Comparison of computational advantages of high-order discontinuous Galerkin and conventional finite-volume dynamical cores in atmospheric turbulent simulations

This study discusses the computational advantages of high-order dynamical cores over a conventional low-order dynamical core in atmospheric turbulent simulations. Implicit and explicit large-eddy simulations (LES) of dry Rayleigh convection were performed using two dynamical cores: one based on a high-order discontinuous Galerkin method (DGM) and the other on a totally second-order conventional finite-volume method (FVM) with advection schemes of various orders. The effective resolution and numerical energy accumulation, derived from kinetic energy spectra, were used to evaluate the physical performance of both dynamical cores.

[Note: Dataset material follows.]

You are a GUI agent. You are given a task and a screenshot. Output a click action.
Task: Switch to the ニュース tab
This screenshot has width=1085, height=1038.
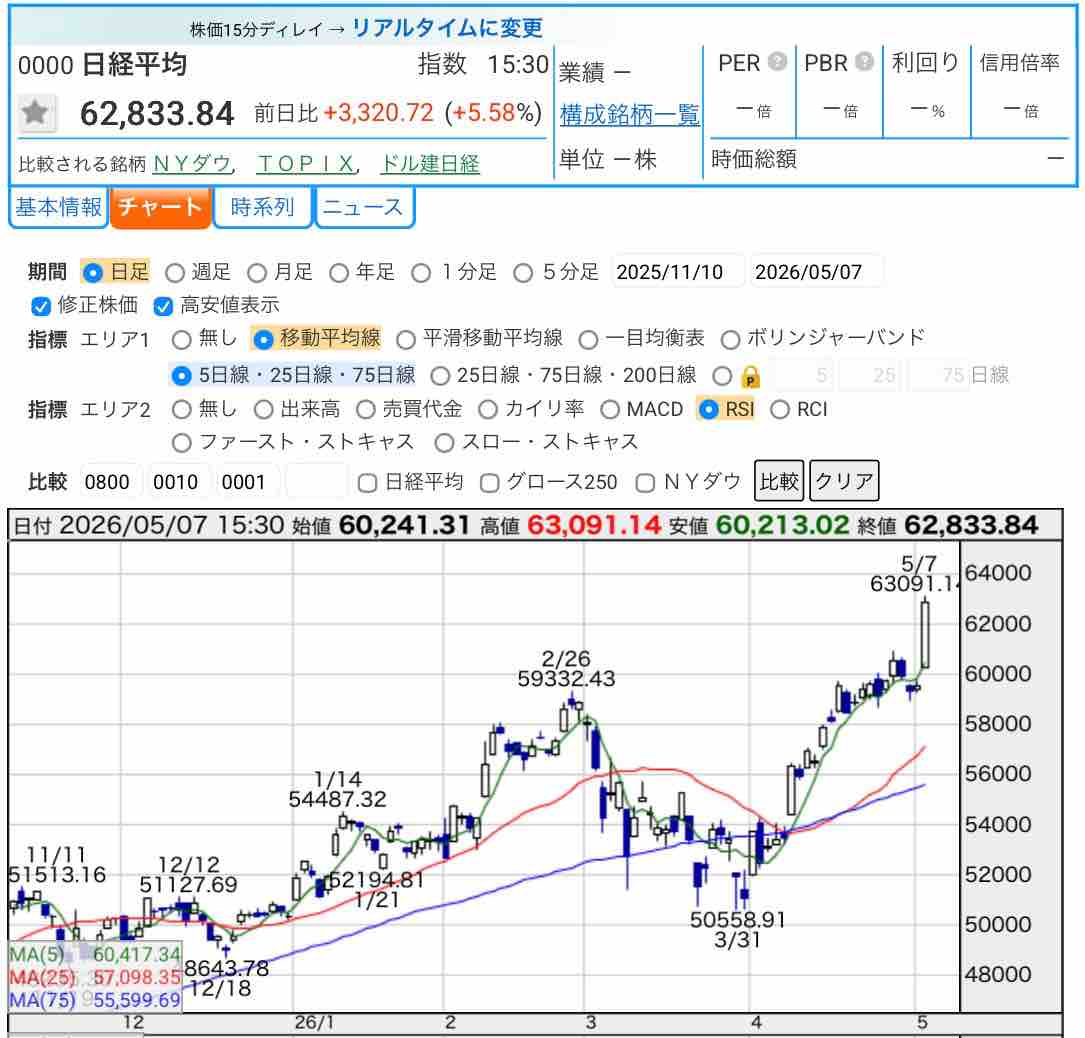363,207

In the implicit LES experiment, we confirmed that the high-order DGM with a polynomial order of p=11 achieved a finer effective resolution than the FVM with third-order and seventh-order upwind schemes (UD3 and UD7). In contrast, in the explicit LES experiment, the effective resolution was largely determined by the subgrid-scale turbulence model, thereby reducing the relative advantage of high-order schemes. Our cost metrics, which combine the physical performance and computational resource usage, demonstrate that the DGM with p=7, 11 and the FVM with UD7 can achieve lower overall computational costs than the FVM with UD3 in both implicit and explicit LES experiments. Although the high-order DGM requires larger computational resources due to a stricter CFL condition, its overall computational costs are reduced in the implicit LES experiment because of its finer effective resolution, as well as high computational efficiency associated with superior data locality and smaller inter-node communication overhead. On the other hand, to fully exploit the advantages of high-order schemes in explicit LES, it is necessary to redesign the turbulence model so that the filter length becomes consistent with the inherent effective resolution of the dynamical cores, and to relax the stricter CFL condition for the DGM.